Такая реакция сказала Аратану, что он невообразимо уродлив; несколько лет он пребывал в этом убеждении, привыкнув скрывать лицо рукой, и вскоре касание собственных пальцев стало единственным доступным ему знаком утешения. Теперь он не верил, что уродлив. Просто… обычен, на такого и глядеть не стоит.
Хотя никто не говорил о его матери, Аратан знал, что именно она дала ему имя. Убеждения отца в этом вопросе были гораздо суровее. Он внушил себе, что помнит мать сводных сестер, объемистую грузную женщину со странным лицом — она то ли умерла, то ли уехала вскоре после отлучения тройни от груди, хотя позднейшие замечания наставника Сагандера намекали, что то была лишь кормилица, ведьма из Бегущих-за-Псами, что обитают за Одиночеством. И все же он предпочитал думать о ней как о матери девочек, слишком мягкосердечной, чтобы дать такие имена — имена, на вкус Аратана, сковавшие сестер словно проклятие.

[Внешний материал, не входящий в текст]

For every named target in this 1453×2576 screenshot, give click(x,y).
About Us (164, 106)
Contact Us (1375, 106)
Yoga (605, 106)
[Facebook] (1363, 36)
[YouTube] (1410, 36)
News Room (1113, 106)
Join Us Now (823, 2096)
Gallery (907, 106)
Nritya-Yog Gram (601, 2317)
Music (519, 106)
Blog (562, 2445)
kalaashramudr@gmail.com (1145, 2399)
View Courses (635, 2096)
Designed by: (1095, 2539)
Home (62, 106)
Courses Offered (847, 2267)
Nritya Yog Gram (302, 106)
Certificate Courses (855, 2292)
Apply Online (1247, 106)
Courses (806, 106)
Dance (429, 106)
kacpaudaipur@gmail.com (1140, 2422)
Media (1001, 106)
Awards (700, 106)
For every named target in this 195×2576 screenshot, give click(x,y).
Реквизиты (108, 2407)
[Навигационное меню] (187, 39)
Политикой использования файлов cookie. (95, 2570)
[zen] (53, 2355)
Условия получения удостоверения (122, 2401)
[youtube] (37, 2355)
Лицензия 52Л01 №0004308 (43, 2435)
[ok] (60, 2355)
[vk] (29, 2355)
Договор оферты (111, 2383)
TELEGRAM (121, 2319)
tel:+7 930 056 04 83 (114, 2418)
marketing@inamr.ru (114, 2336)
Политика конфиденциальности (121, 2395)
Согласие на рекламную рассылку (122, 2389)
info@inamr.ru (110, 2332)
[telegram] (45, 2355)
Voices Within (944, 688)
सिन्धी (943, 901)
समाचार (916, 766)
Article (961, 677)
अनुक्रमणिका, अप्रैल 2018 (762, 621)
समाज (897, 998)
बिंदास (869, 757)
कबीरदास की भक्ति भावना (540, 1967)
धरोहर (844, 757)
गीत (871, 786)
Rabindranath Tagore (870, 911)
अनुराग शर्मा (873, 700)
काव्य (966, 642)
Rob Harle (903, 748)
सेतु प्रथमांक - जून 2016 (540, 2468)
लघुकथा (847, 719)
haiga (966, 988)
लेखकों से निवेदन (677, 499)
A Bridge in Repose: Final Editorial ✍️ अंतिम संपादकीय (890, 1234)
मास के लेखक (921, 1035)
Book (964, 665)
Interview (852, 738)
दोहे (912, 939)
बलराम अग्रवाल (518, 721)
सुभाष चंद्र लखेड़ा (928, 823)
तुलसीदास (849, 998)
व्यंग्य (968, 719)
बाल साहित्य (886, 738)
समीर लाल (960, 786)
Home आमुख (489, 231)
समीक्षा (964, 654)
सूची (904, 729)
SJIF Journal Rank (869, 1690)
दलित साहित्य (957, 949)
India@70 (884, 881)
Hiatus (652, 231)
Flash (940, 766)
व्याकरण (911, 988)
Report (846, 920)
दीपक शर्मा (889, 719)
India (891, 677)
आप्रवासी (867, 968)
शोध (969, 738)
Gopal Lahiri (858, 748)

Зависть. Злоба. Обида. Они редко составляли ему компанию. Пролетали быстро, словно замеченные краешком глаза птицы. Шептались за углами коридоров, за дверями, мимо которых он проходил. Очевидно, они видели в нем источник великого развлечения.
Сейчас, в первый год совершеннолетия, Аратан увидел в себе пленника или заложника, каких берут по традиции Великие Дома и Оплоты, скрепляя союзы. Он не из фамилии Драконс; хотя никто не делал секрета из его происхождения, само равнодушие лишь подчеркивало его никчемность. Семя брызжет куда хочет, но предок должен поглядеть ребенку в глаза, чтобы сделать своим. А этого Драконус не сделает. К тому же в нем мало крови Тисте — ни светлой кожи, ни высокого роста, а глазам, хоть и темным, недостает ртутной изменчивости чистокровных. В этом он похож на сестер. Где же отцовская кровь?
Скрыта. Она каким-то образом скрыта внутри.
Драконус его не признает, но для разума Аратана это не стало причиной печали. Мужчина ты или женщина, когда кончается детство, нужно встретиться с миром и занять свое место; а в этом ты всецело зависишь от собственных усилий. Созидание мира, его веса и ткани, позволяет проявить силу твоей воли. В этом смысле общество Куральд Галайна было истинной картой талантов и способностей. По крайней, мере, наставник Сагандер повторяет это почти ежедневно.
Как при дворе Цитадели, так и в отделенных селениях нельзя притвориться. Жалкий и бездарный не найдет места, где может скрыть свои неудачи. «Таково правосудие естества, Аратан, а оно по любой мерке превосходит правосудие, скажем, Форулканов или Джагутов». У Аратана не было серьезного повода считать иначе. Лишь такой мир, столь усердно воспеваемый учителем, он знал.
Но все же… сомневался.
Ноги в сандалиях застучали по спиральной лестнице позади, и Аратан повернулся в некотором удивлении. Он давно объявил башню своей, сделал себя лордом пыльных паутин, теней и отзвуков. Лишь здесь может он быть собой, и никто не посмеет оторвать руки от лица, не посмеется над истерзанными ногтями. Никто не навещал его здесь; колокола дома призывали его на уроки или обеды, он измерял дни и ночи по их приглушенным звонам.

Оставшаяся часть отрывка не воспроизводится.